Bild: Armut in Familien bleibt oft im Dunkeln
BERLIN taz | In Deutschland leben möglicherweise weit mehr Kinder in Armut,
als die offiziellen Zahlen verraten. Der Kinderschutzbund geht davon aus,
dass zahlreiche Eltern keine staatlichen Hilfen wie Wohngeld oder
Kinderzuschlag beantragen, obwohl sie Anrecht darauf hätten. Stimmt die
angenommene Dunkelziffer, leben weitere 1,4 Millionen Kinder in materieller
Not, die bisher nicht in den Armutsstatistiken auftauchen, weil ihre
Familien keine Sozialleistungen beziehen. Aktuell zahlt der Staat für 3
Millionen unter 18-Jährige Sozialleistungen. Als armutsgefährdet gilt, wer
weniger als 60 Prozent des mittleren Nettoeinkommens erhält.
Besonders hoch ist das Armutsrisiko für Haushalte von Alleinerziehenden –
und davon gibt es viele. „Es geht hier um jede fünfte Familie in
Deutschland“, sagte Bundesfamilienministerin Franziska Giffey (SPD). Oft
zahlt der zweite Elternteil keinen oder zu wenig Unterhalt. Vor gut einem
Jahr hat die Bundesregierung das Unterhaltsrecht reformiert: Seither
übernehmen die Jugendämter bis zum 18. Lebensjahr der Kinder die Kosten –
früher hörte die staatliche Vorschusszahlung von monatlich bis zu 273 Euro
mit dem zwölften Geburtstag auf. Am Mittwoch zog Giffey im Kabinett Bilanz:
Rund 700.000 Kinder erhalten aktuell staatlichen Vorschuss, vor der Reform
waren es nur rund 300.000. Da so auch die Kosten für Bund und Kommunen
steigen, soll künftig mehr Druck auf zahlungsfähige, aber unwillige
Elternteile ausgeübt werden: Die Ministerin kann sich unter anderem
Fahrverbote für Unterhaltszahlungssäumige vorstellen.

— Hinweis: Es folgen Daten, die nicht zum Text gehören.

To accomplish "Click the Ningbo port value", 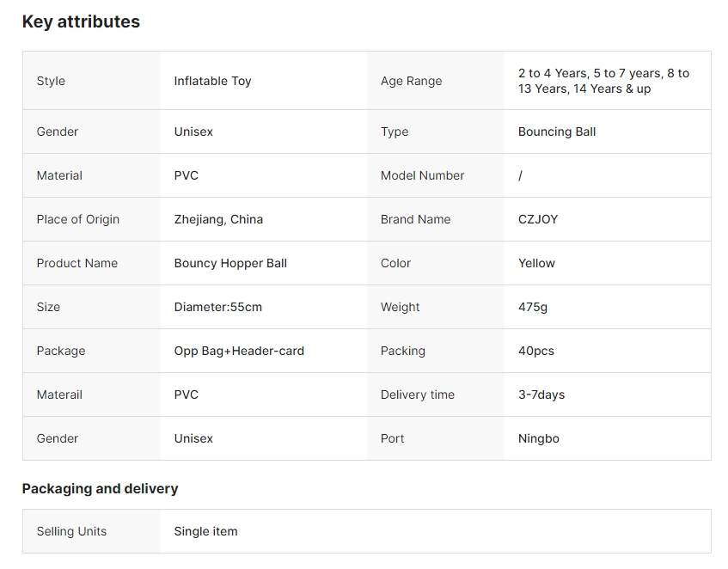I will [538, 438].
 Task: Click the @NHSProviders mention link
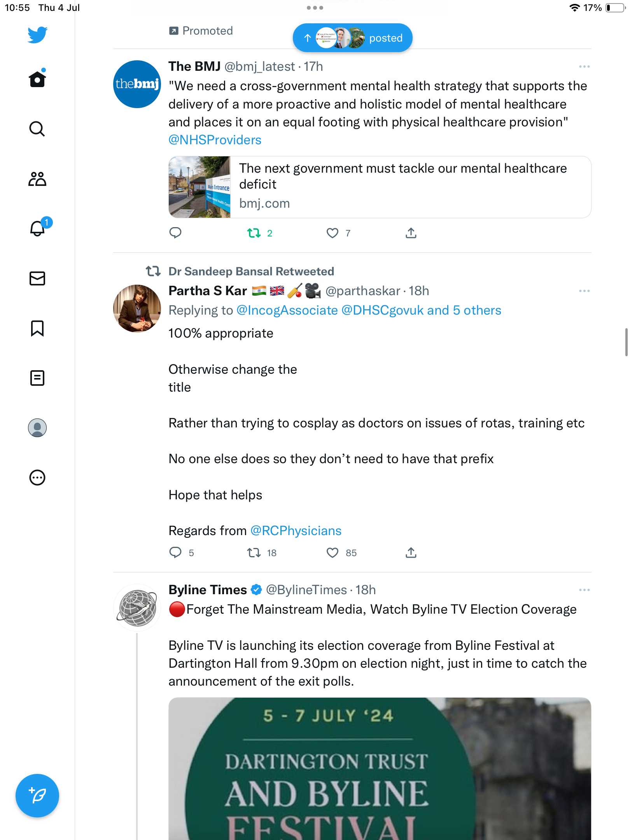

Die stellvertretende SPD-Fraktionsvorsitzende Katja Mast sagte der taz:
„Für uns ist es zentral, die Bekämpfung von Kinderarmut konsequent
anzugehen.“ Deshalb wolle man „ein großes Maßnahmenpaket auf den Weg
bringen“. Unter anderem solle der Kinderzuschlag erhöht werden – doch der
wird laut Kinderschutzbund von vielen gar nicht beantragt. „Wenn 70 Prozent
der Eltern wegen bürokratischer Hürden vor einer Antragstellung
zurückschrecken, dann muss die Bundesregierung handeln und eine Reform
angehen“, sagte die Grünen-Vorsitzende Annalena Baerbock der taz. Nötig sei
nicht nur eine Erhöhung, sondern auch die automatische Auszahlung des
Zuschlags. Ein Sprecher des Familienministeriums sagte der taz, der Zugang
zu Leistungen solle künftig erleichtert werden. Katrin Werner von der
Linksfraktion kritisierte, eine Erhöhung würde den Familien, die von Hartz
IV leben, gar nicht helfen: Unterhaltsvorschuss und Kindergeld würden auf
andere Leistungen angerechnet und somit das Budget nicht erhöhen.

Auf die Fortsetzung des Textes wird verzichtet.